Directions :: Write out again the lines from the one that has "Given: Click the datum label A circle symbol" through the one that has "Where should I", changing "circle symbol" to "round marker" and keeping everything else the same. Leave out the pictures.

Recorded information ::
::::
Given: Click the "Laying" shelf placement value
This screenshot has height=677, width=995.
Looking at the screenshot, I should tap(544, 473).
::::
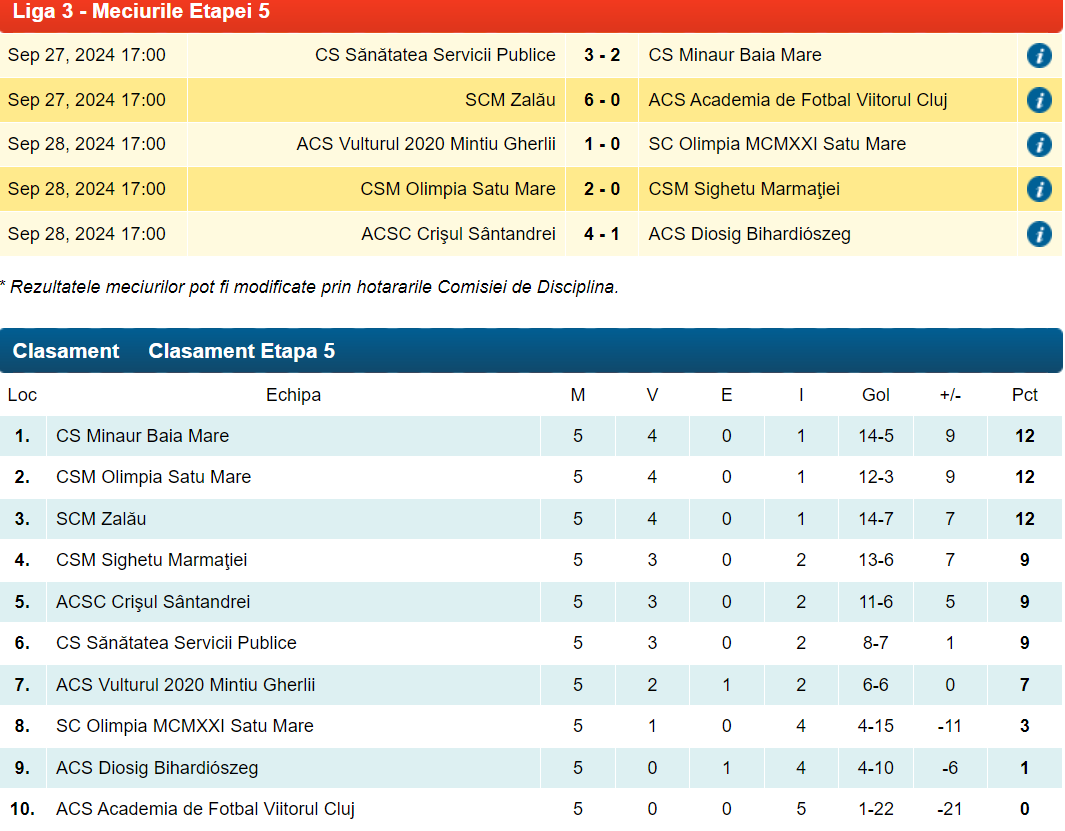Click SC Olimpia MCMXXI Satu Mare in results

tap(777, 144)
::::
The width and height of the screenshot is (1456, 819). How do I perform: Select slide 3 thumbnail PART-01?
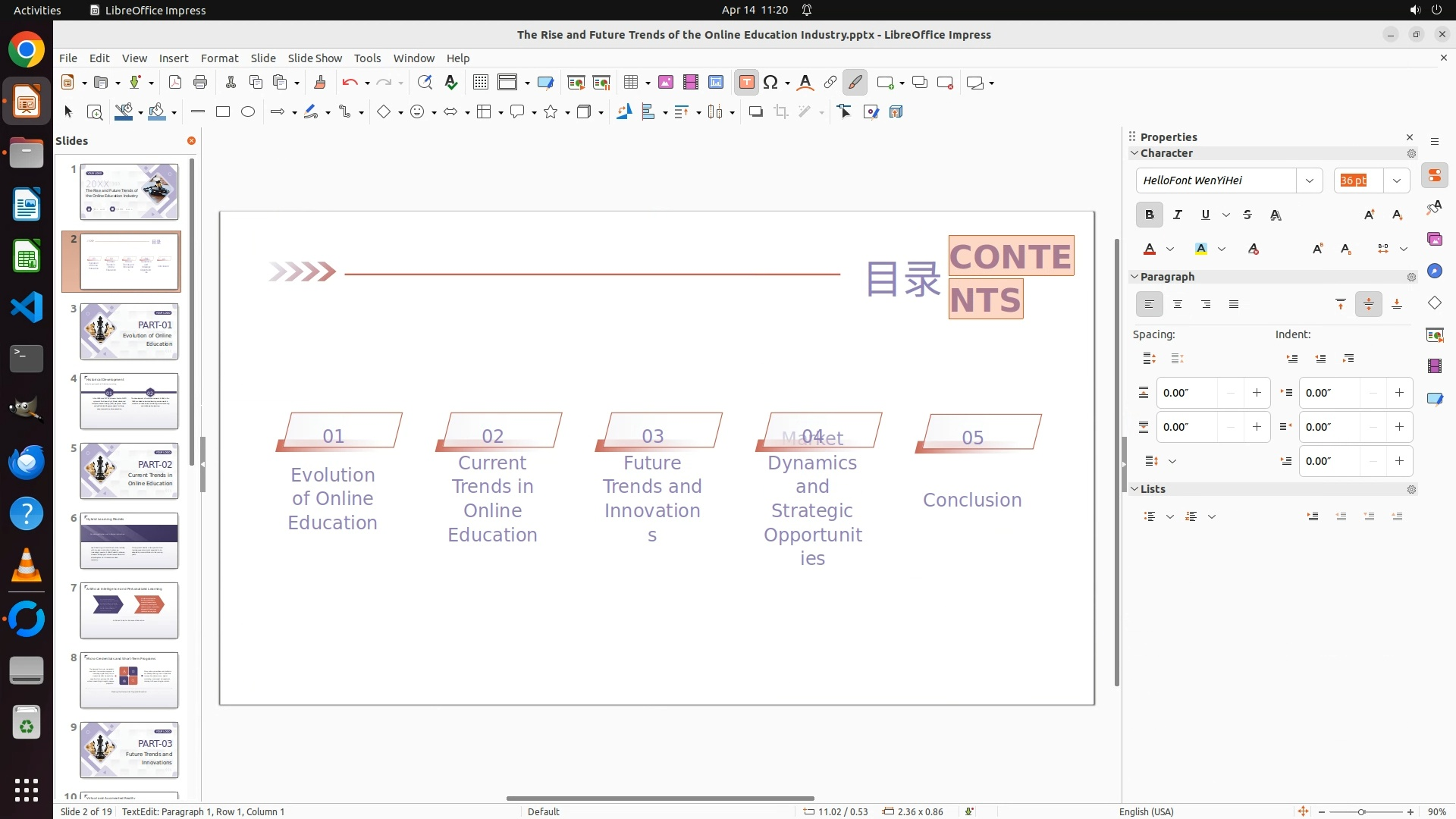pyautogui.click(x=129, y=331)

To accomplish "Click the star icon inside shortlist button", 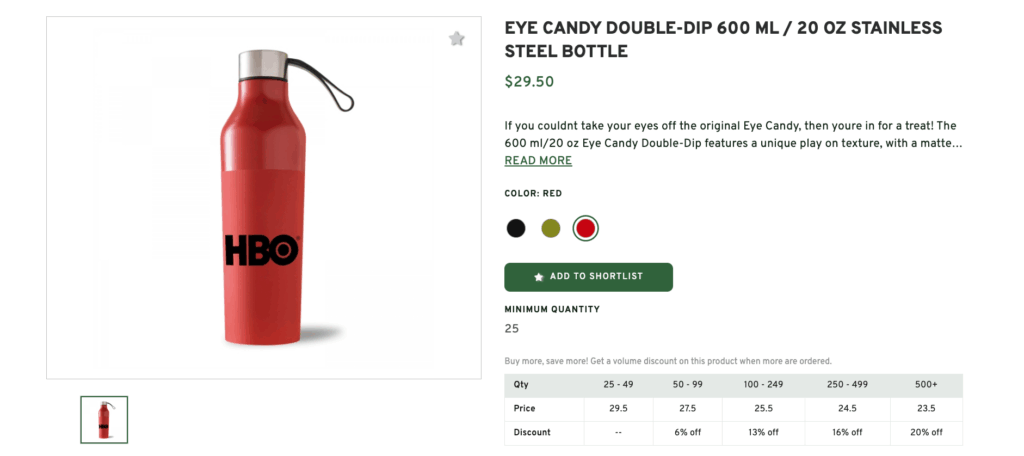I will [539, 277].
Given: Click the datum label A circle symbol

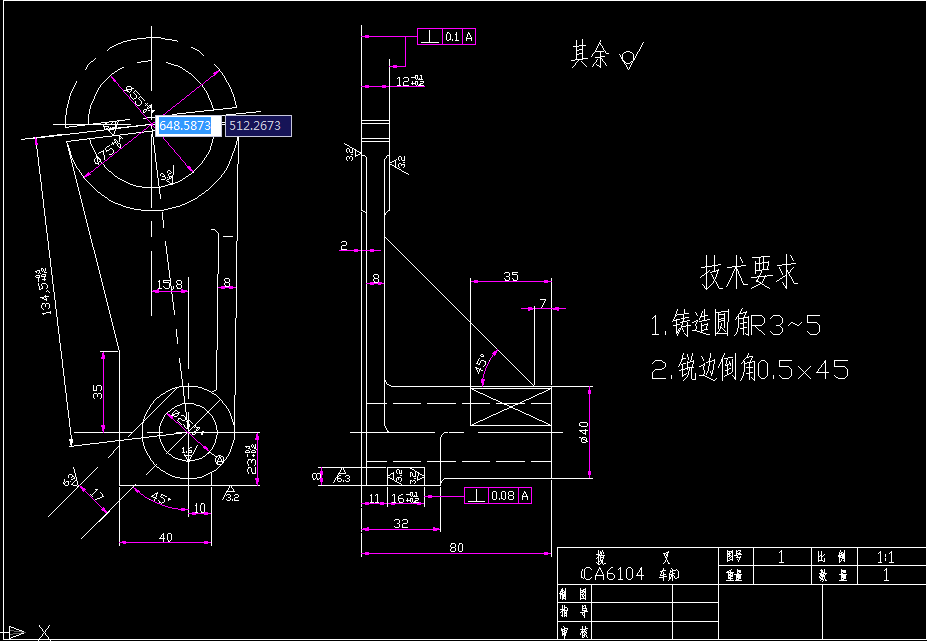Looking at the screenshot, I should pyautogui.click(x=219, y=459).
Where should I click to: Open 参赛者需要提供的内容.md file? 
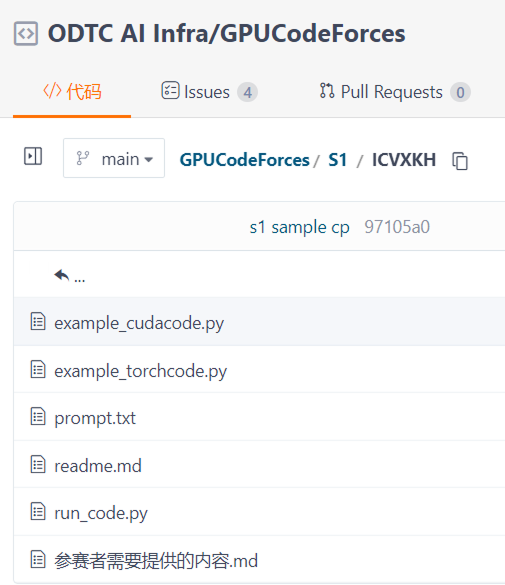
::::
Right answer ::
Given: Click the datum label A round marker

Looking at the screenshot, I should pyautogui.click(x=219, y=459).
Where should I click to: Open 参赛者需要提供的内容.md file? 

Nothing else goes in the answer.